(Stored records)
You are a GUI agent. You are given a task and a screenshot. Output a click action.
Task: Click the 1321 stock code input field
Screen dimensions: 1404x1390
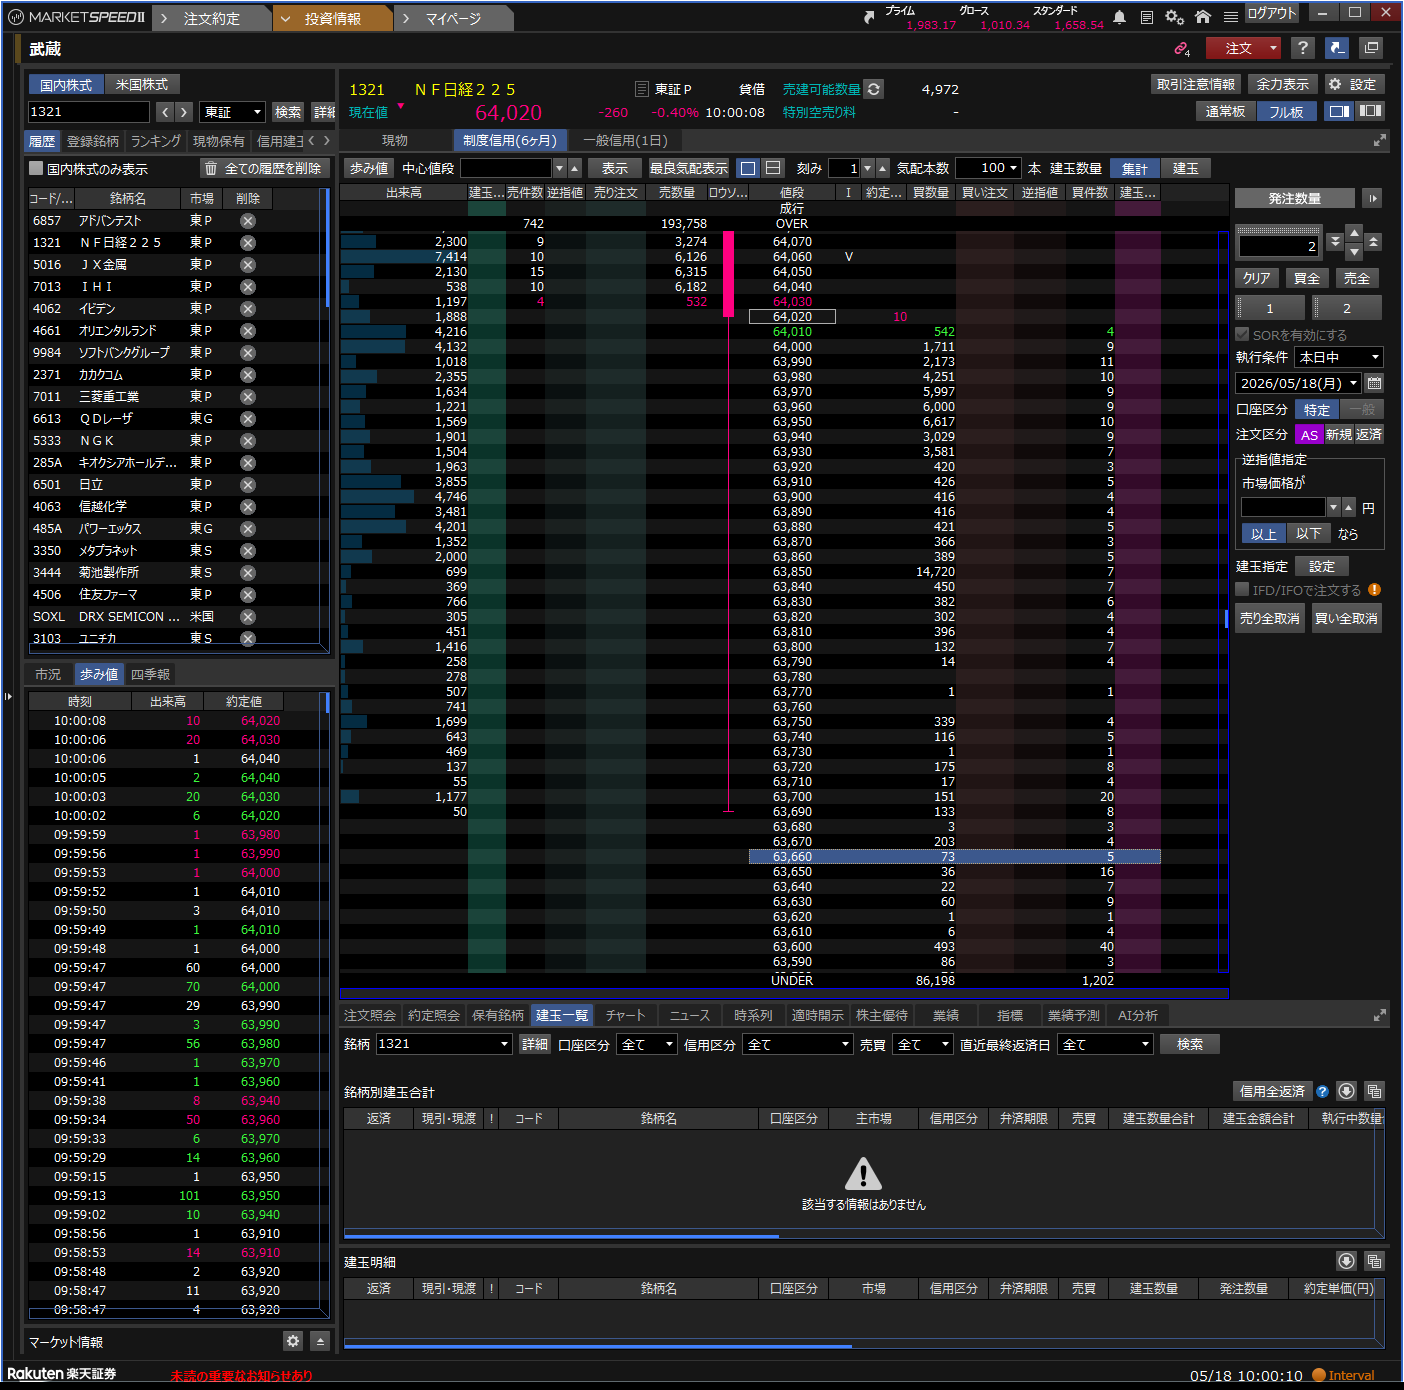(x=88, y=112)
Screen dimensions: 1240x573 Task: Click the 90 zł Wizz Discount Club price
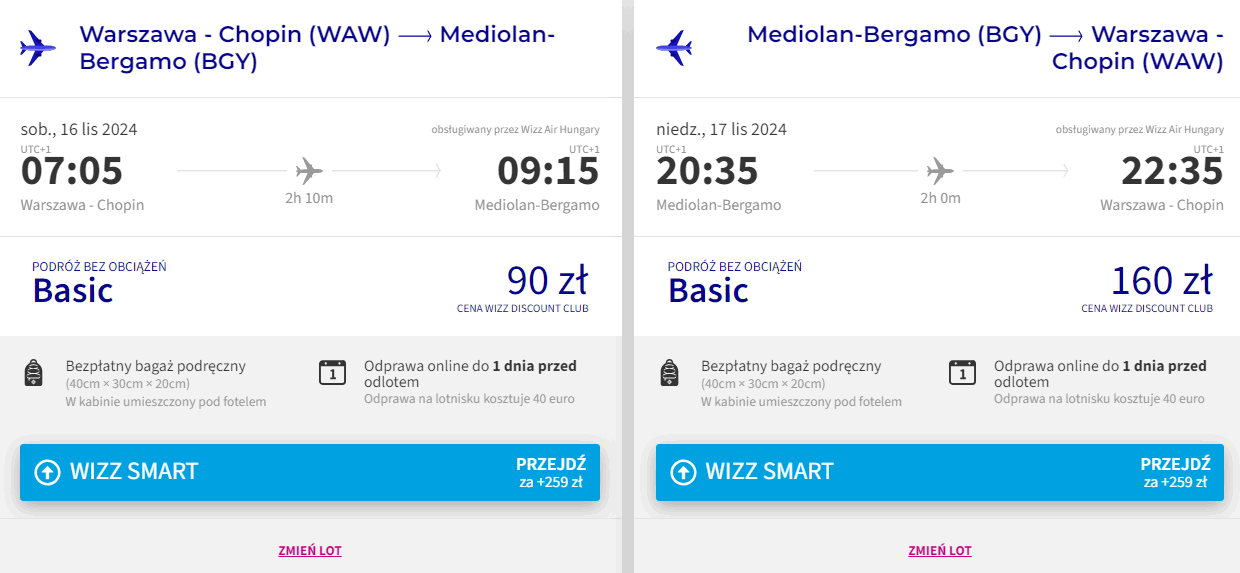tap(547, 280)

▶ _EXERCISE OBJECTIVE_
Echo the listing above line for line, leaving out the pictures.

▶ _RESPONSE TO THE EXERCISE_
You are a GUI agent. You are given a task and a screenshot. Output a click action.
Task: Click the 1321 stock code input field
Screen dimensions: 1404x1390
(x=88, y=112)
Screen dimensions: 1240x573 Task: Click the 90 zł Wizz Discount Club price
tap(547, 280)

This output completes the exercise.